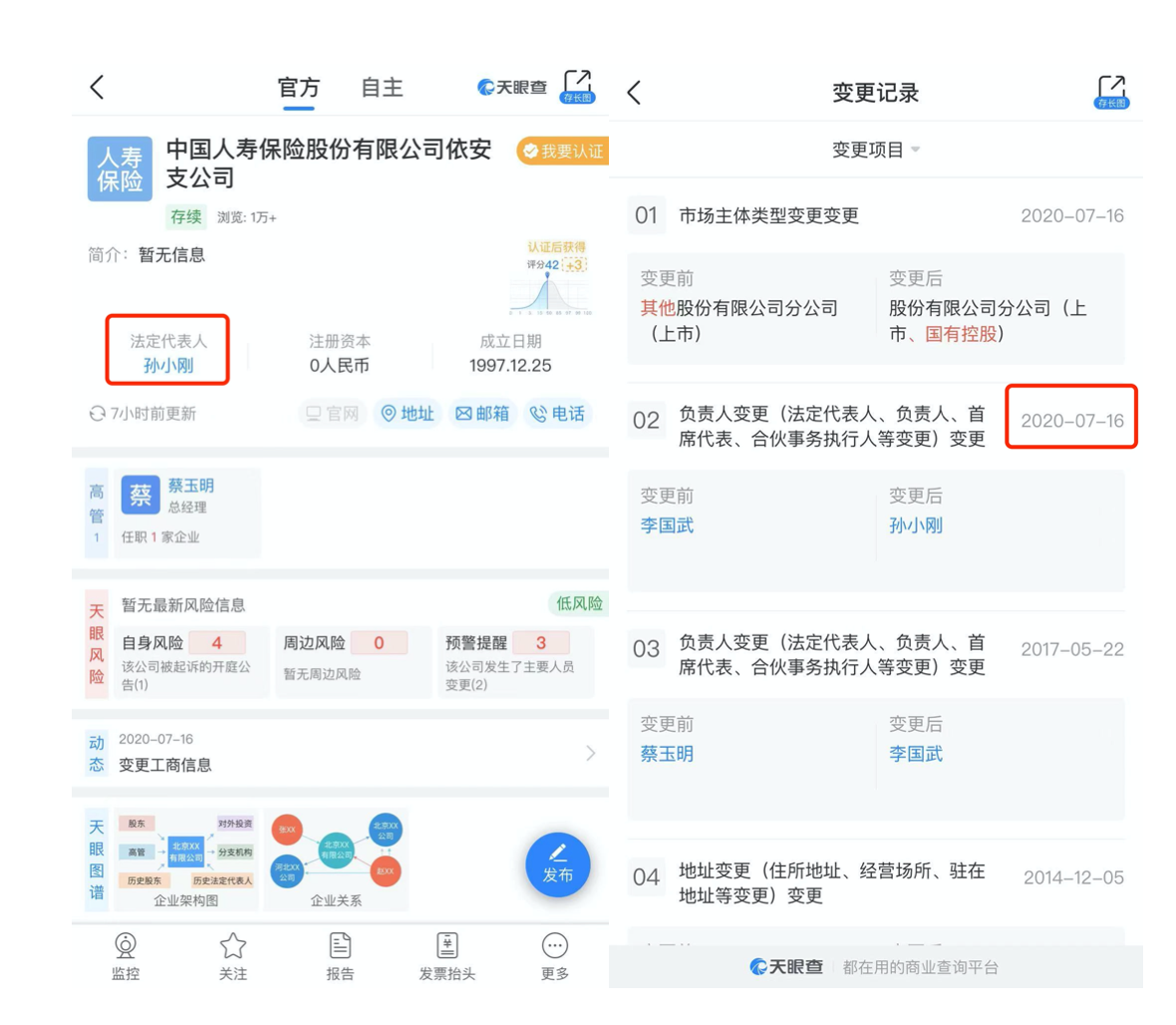This screenshot has height=1025, width=1176.
Task: Tap 存长图 share icon on company page
Action: pyautogui.click(x=577, y=87)
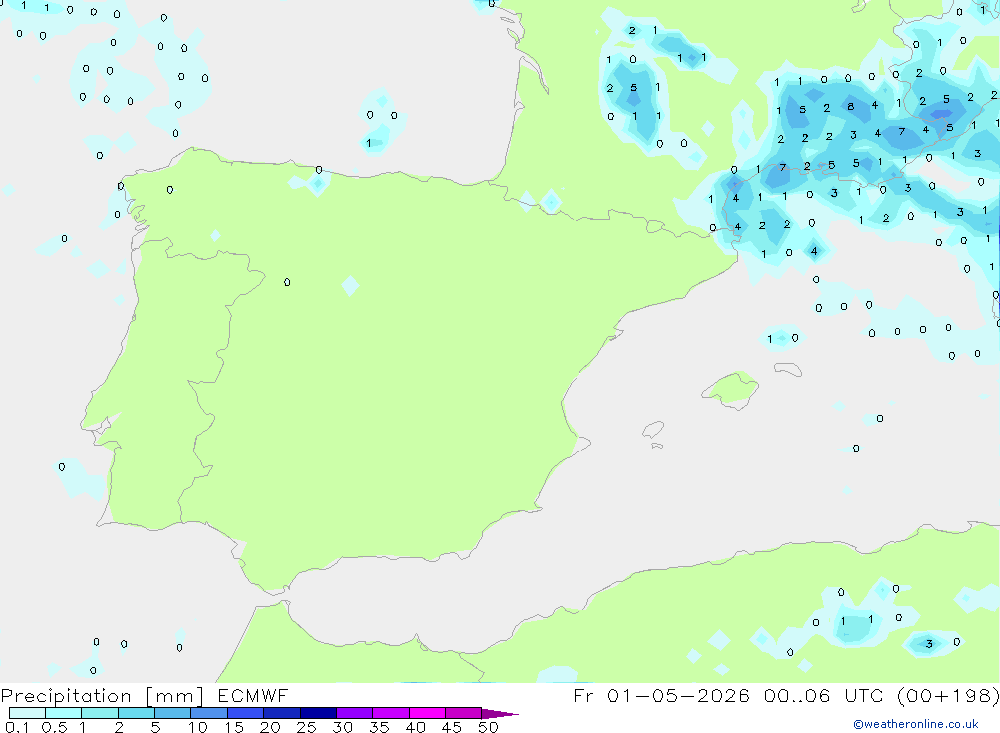
Task: Click the legend label 50
Action: (x=489, y=727)
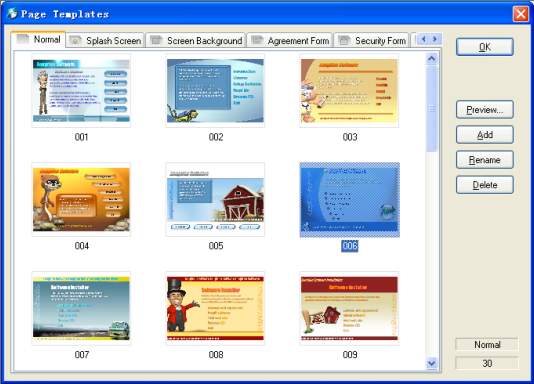Open the Security Form tab
This screenshot has height=384, width=534.
pos(372,41)
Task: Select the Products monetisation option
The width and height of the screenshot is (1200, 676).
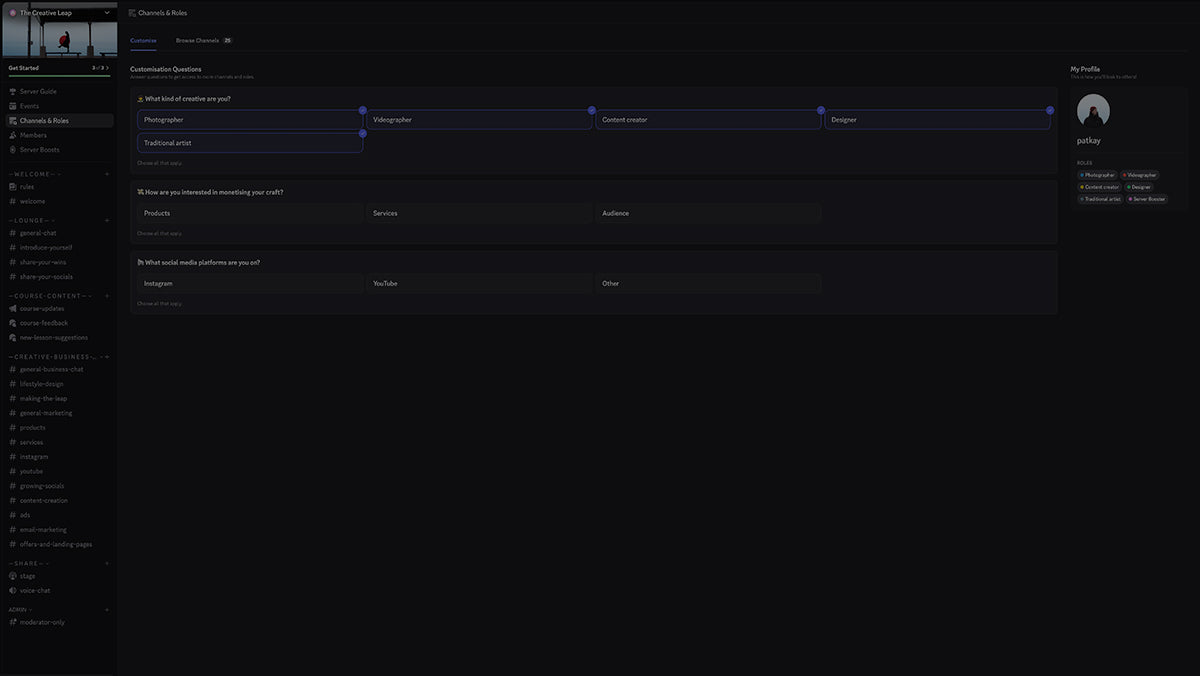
* * * * *
With the pictures left out, output exactly the lines from the one with "Task: Select the Products monetisation option" through the end of the listing above, both ends included.

Task: Select the Products monetisation option
The width and height of the screenshot is (1200, 676).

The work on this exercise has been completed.